### GOAL 1
In the text on lane departure warning tests, reproduce the passage from "Test run #33 was" to "of the quantitative analysis." word for word.

### TEXT TO READ

==================================================

Factor	Importance	p-value	Included in the model
Output: Distance to line (DTL)
Direction	0.018	<0.001	Yes
Marking	0.12	<0.001	Yes
Lateral speed	0.01	0.004	No
Direction*Marking	0.11	<0.001	Yes
Output: Time to lane crossing (TTLC)
Direction	0.05	0.016	No
Marking	0.09	0.610	No
1/Lateral speed	0.05	0.217	No
Direction*Marking	0.37	<0.001	Yes
Marking/lateral speed	0.22	<0.001	Yes

Test run #33 was identified as an outlier because the warning was triggered more than 30 cm away from the group average of tests of dashed-solid lines in the right drifting direction. Therefore, it was also excluded from the quantitative analysis. It must be mentioned that the analysis of the data including the test run #33 does not change the models, but it only adds to the error of the quantitative analysis.

==================================================

### GOAL 2
Rewrite the entries from the line with "Viewport: 1736px width, 816px" to the line with "pos(1450,760)" as a numbered list, omitting any blank lines.

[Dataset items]
==================================================

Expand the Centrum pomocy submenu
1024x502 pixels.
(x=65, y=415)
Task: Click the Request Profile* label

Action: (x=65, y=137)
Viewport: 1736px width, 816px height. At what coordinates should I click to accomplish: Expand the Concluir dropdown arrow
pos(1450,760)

==================================================

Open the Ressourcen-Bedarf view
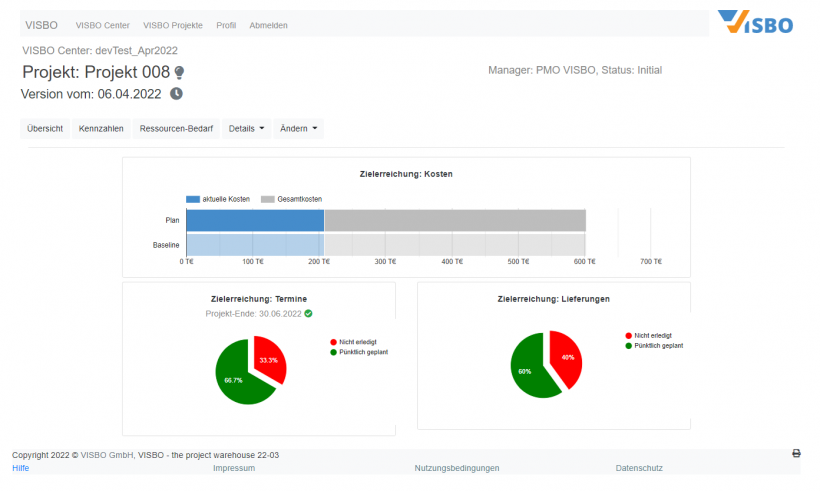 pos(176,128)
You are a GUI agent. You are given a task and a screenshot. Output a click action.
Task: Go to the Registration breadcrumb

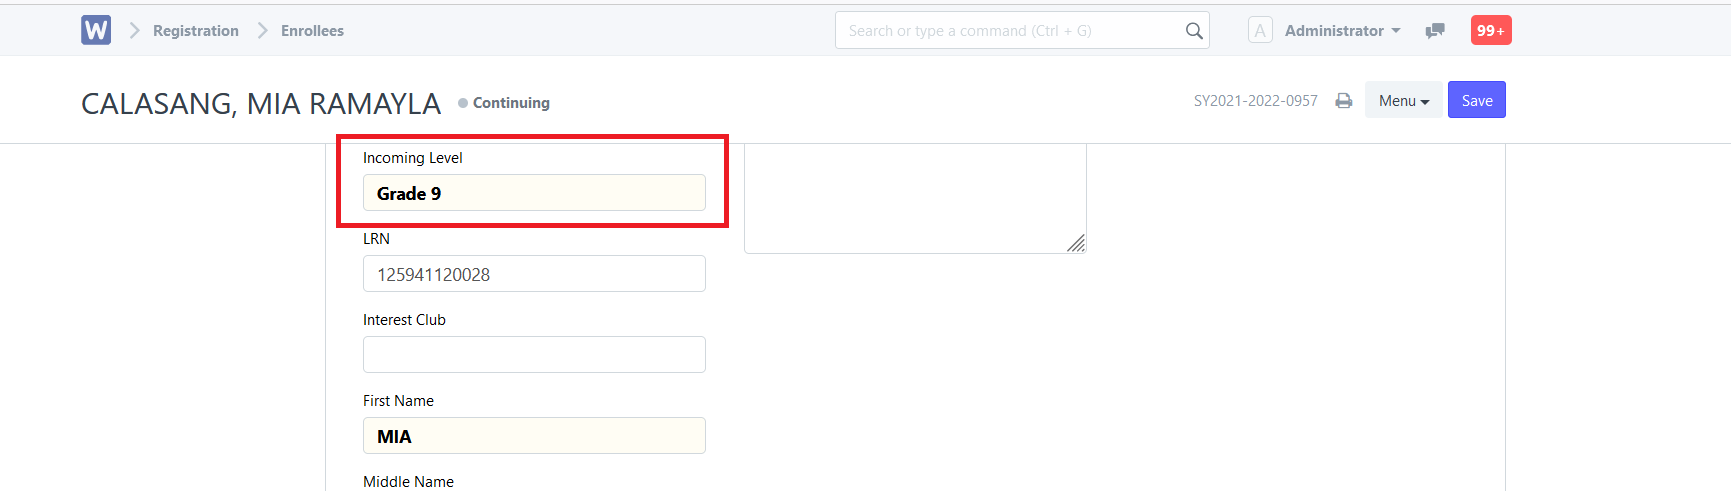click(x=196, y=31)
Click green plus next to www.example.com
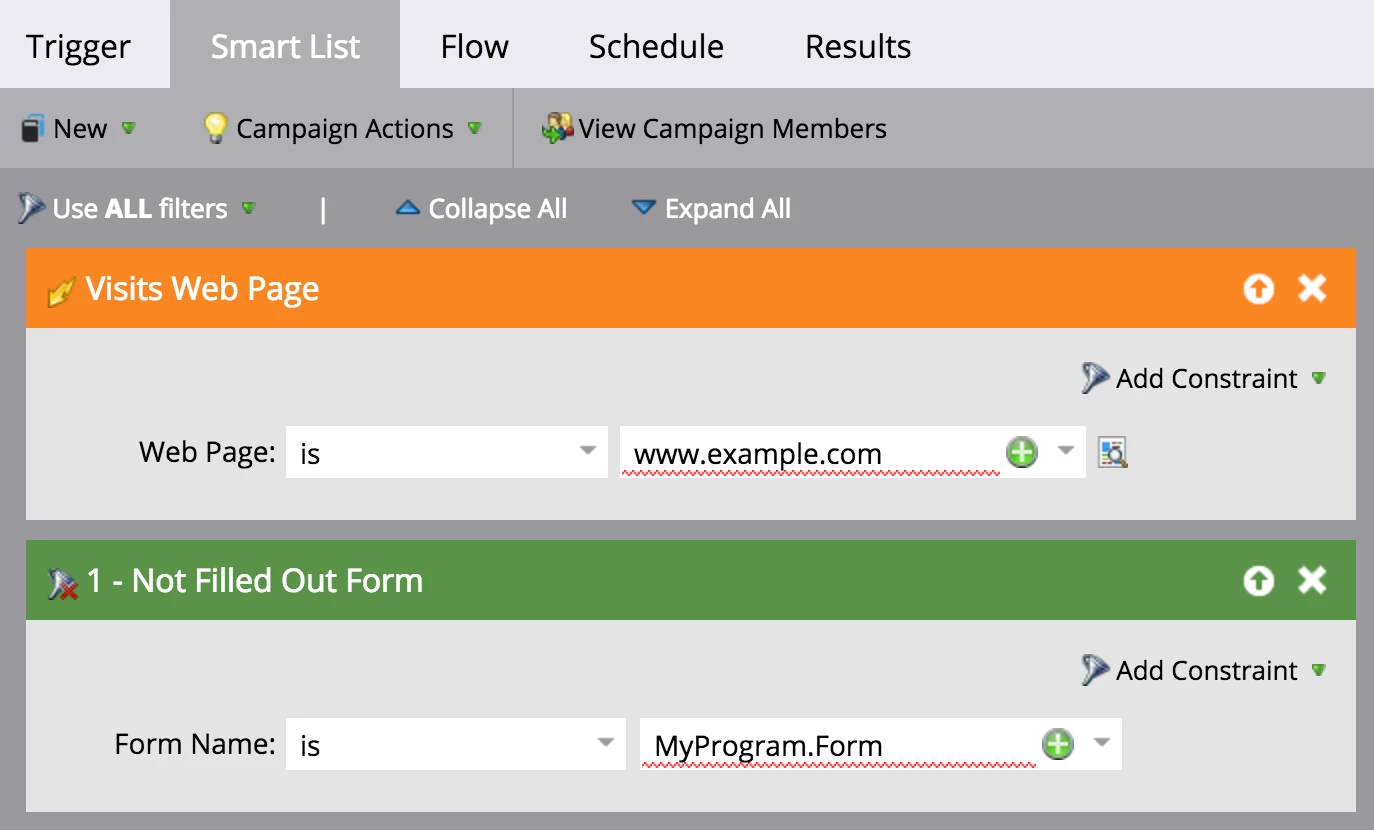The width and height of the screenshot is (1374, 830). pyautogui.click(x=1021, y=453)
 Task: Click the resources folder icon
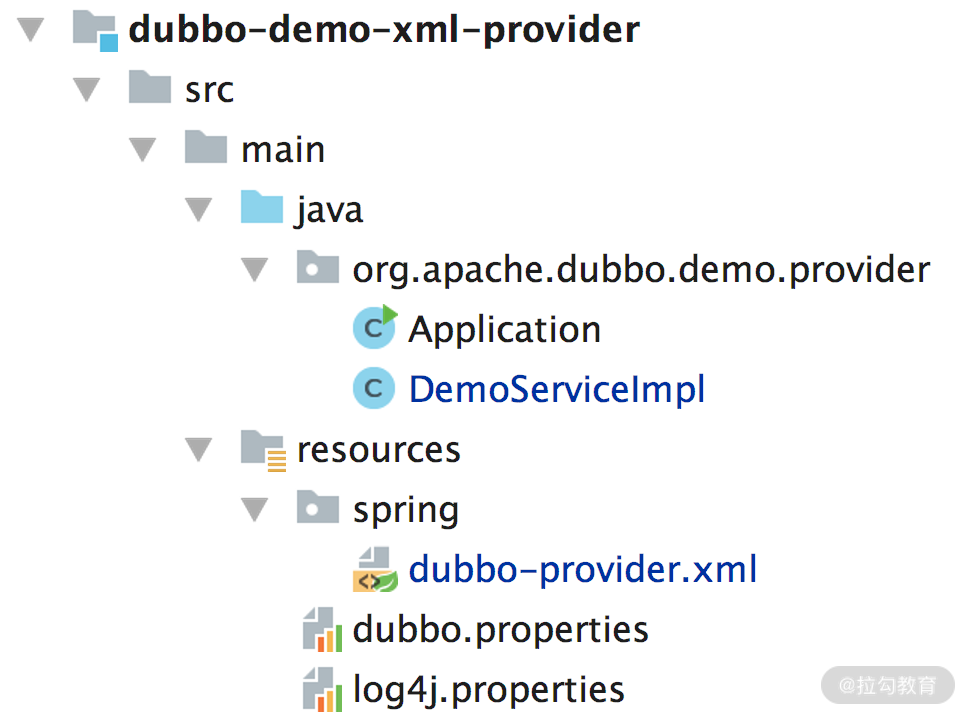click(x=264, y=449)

==================================================

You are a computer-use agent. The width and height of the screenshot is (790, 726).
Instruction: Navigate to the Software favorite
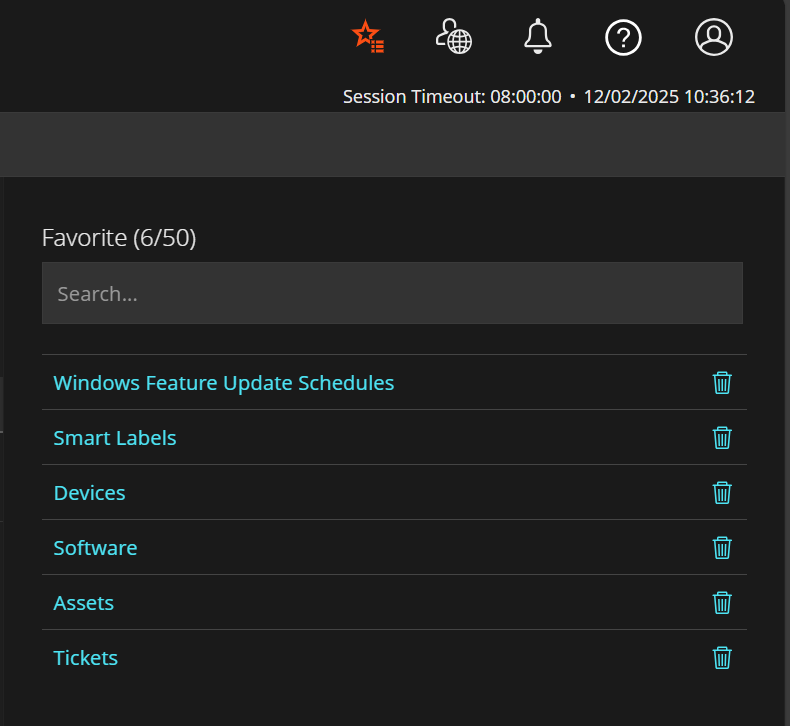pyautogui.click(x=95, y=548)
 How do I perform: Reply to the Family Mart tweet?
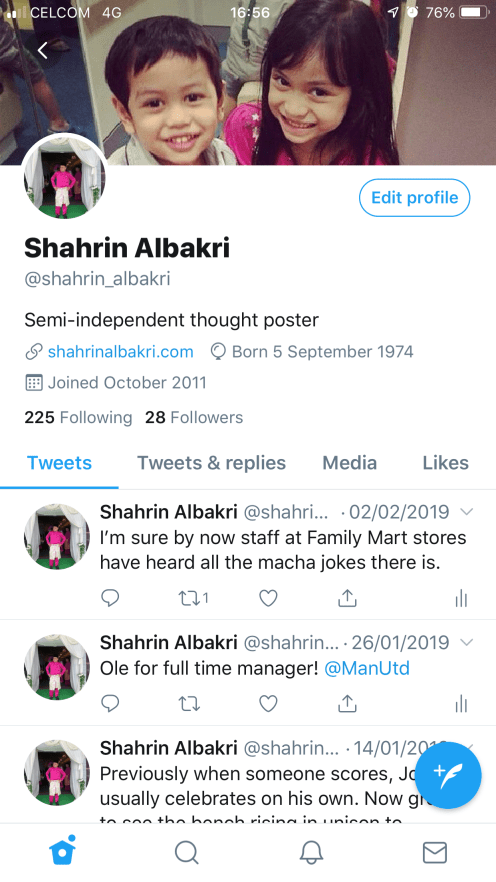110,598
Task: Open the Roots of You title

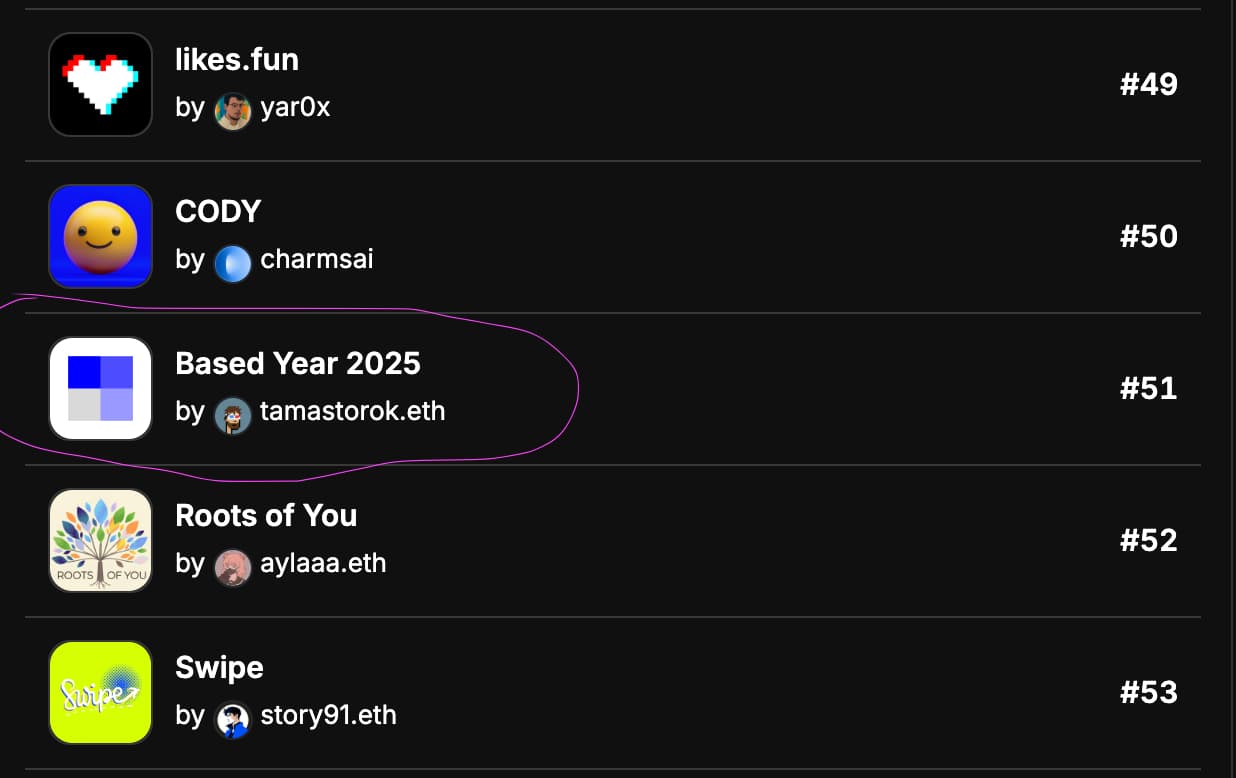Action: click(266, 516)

==================================================

### FULL SOLUTION 1
Test run #33 was identified as an outlier because the warning was triggered more than 30 cm away from the group average of tests of dashed-solid lines in the right drifting direction. Therefore, it was also excluded from the quantitative analysis. It must be mentioned that the analysis of the data including the test run #33 does not change the models, but it only adds to the error of the quantitative analysis.

### FULL SOLUTION 2
1. Viewport: 1736px width, 816px height. At what coordinates should I click to accomplish: Expand the Concluir dropdown arrow
2. pos(1450,760)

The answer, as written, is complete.